I just got back from a very nice talk at Columbia by Sanjoy Dasgupta, who’s on leave at Yahoo! from UCSD. The talk was basically about an old paper, Dasgupta and Schulman 2000, in which the authors introduce a “fat Gaussian” to overcome the curse of dimensionality in EM (soft) clustering.
Dasgupta started by making the point that a Gaussian with 1000
independent dimensions has almost all sample points roughly the same
distance from the mean, which is easy to prove given the central limit
theorem. In other words, the standard Gaussian defines a thin
high-likelihood shell around the expected distance. In reality (or at
least in experimental data sets), data’s more dispersed than
independent high-dimensional Gaussians can represent. Therefore, they
introduce fat Gaussians, which are just mixtures of Gaussians with
different variances, thus averaging over a bunch of thin shells at
their respective expected distances from the mean. He went on to show
various separability results for clustering based on these fat
Gaussians and mostly separable data.
What struck me most about the talk was Dasgupta’s answer to a
question from an audience member who asked if his method would help
determine the number of clusters. This is a perennial problem in
clustering. K-means and EM-clustering require the number of clusters to
be set ahead of time. Dasgupta’s answer was in two parts. The official
answer was “no”. But he qualified that by saying that what he really
believed was that the problem was ill-formed because different numbers
of clusters were useful for different applications.
Some natural language processing problems are like this, and some
are different. Categorizing documents by topic is like this, because
the world doesn’t come pre-segmented into a known number of topics. For
instance, we might categorize news into business, politics, sports and
entertainment, leading to four categories. Or we might go further, and
divide them into regional and international politics, baseball, soccer
and bowling, and movies versus music. It depends on the application.
But one reason we’re interested in clustering is for coreference
resolution, including database deduplication and grouping mentions of
the same entity (such as a consumer electronics product, gene name or
person) in text. For these tasks, there is a notion of “true” number of
clusters, though one might quibble that Bob-as-cook is different than
EM clustering that estimates means and variances in a maximum
likelihood setting is ill-formed. The max likelihood solution in the
2-cluster setting places one cluster mean on a single data point with
zero variance, leading to an infinite value of the density for that
point, with the other points belonging to a single high-variance
covering distribution. One solution to this problem is to fix the
variances to positive values ahead of time and only estimate the means.
Another thing that strikes me about EM clustering is that it’s
almost always done with a uniform distribution over categories. That
is, the likelihood of a point x being in cluster c is p(c) * p(x|c).
I’ve never seen a presentation of Gaussian EM clustering where p(c) is
taken to be anything other than uniform. That is, we’re not modeling
the situation where clusters have different likelihoods — the
generative model is to draw a cluster according to a uniform
distribution and then draw a point from that cluster’s distribution.
The Bayesian (equivalently minimum description length) solution to
the number of clusters problem also addresses the uniform-cluster size
problem. Specifically, we put a prior on the model structure and then
choose the clustering that maximizes the likelihood times the prior:
p(data|model) * p(model). The standard Bayesian prior for this kind of
setting would comprise something like a Dirichlet process prior on the
distribution of categories p(c); we could also put Bayesian priors on
the means or more commonly variances of the Gaussians. With a Dirichlet
process, there is no bound on the number of categories, and draws from
a Dirichlet process prior lead to power-law (Zipf-like) distributions
of number and size of categories. You can see this working quite well
in coreference resolution as evidenced by the recent paper Haghighi and Klein 2007.
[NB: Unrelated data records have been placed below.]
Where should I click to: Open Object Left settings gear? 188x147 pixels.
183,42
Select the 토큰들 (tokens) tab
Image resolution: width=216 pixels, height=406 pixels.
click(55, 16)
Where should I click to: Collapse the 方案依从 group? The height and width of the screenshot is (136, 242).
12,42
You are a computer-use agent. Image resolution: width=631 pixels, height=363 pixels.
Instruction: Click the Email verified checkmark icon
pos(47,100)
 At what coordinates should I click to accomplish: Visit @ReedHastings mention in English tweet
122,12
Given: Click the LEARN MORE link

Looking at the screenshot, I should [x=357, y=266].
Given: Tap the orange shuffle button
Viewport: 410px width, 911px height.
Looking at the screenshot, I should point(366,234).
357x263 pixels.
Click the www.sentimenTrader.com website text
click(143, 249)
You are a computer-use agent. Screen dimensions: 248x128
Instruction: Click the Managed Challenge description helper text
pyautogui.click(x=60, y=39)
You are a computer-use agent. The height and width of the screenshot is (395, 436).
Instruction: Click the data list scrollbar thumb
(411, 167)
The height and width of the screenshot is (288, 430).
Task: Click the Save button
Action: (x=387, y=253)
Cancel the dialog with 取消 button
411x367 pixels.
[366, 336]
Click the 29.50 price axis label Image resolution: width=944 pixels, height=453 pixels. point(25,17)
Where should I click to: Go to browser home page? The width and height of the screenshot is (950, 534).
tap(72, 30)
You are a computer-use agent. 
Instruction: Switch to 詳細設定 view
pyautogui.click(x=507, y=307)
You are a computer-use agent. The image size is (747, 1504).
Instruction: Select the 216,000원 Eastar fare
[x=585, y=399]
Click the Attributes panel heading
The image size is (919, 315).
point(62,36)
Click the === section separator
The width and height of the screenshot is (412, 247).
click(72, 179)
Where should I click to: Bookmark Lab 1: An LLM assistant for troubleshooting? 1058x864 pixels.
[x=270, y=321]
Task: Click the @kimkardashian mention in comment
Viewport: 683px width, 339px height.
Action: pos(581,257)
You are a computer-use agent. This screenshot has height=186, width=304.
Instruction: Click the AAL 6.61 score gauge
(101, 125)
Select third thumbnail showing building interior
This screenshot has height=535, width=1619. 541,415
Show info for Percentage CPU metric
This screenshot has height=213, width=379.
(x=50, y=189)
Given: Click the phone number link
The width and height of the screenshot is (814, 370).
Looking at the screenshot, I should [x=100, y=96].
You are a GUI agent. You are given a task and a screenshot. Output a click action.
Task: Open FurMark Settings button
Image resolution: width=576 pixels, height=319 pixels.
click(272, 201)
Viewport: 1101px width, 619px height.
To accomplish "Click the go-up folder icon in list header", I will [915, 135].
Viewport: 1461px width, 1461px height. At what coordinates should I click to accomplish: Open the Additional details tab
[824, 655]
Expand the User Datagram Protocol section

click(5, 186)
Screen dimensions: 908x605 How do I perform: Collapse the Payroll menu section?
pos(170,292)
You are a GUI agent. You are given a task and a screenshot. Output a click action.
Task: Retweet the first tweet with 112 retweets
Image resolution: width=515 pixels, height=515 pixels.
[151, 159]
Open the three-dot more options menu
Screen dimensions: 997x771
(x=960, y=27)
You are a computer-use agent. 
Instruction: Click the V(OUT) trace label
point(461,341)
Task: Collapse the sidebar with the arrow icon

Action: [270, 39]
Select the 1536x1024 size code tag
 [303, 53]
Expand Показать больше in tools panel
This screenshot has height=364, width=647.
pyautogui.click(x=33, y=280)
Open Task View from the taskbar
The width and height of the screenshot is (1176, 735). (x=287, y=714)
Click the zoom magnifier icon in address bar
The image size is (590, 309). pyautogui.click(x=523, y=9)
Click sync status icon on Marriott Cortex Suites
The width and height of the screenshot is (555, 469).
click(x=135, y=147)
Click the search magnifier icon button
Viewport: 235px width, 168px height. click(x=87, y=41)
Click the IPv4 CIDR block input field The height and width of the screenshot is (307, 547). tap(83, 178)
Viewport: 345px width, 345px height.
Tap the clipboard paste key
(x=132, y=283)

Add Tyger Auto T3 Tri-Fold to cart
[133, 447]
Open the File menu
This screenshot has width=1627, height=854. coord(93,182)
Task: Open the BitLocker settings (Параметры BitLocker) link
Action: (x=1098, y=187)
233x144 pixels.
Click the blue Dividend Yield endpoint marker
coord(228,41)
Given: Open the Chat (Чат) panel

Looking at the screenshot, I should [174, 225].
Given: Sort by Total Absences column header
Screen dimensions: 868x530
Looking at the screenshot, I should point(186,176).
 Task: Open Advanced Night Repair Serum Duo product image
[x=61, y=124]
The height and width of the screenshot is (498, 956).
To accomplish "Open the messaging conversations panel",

The only problem with the Bayesian “solution” is that the
concentration parameter of the Dirichlet process prior is just another
way of setting k. That is, you need to make a prior assumption about
how costly it is to introduce new categories. This is just replacing a
direct control (number of clusters) with an indirect one (cost to
introduce a new cluster). Haghighi and Klein, for instance, set the
concentration parameter of their Dirichlet process prior empirically.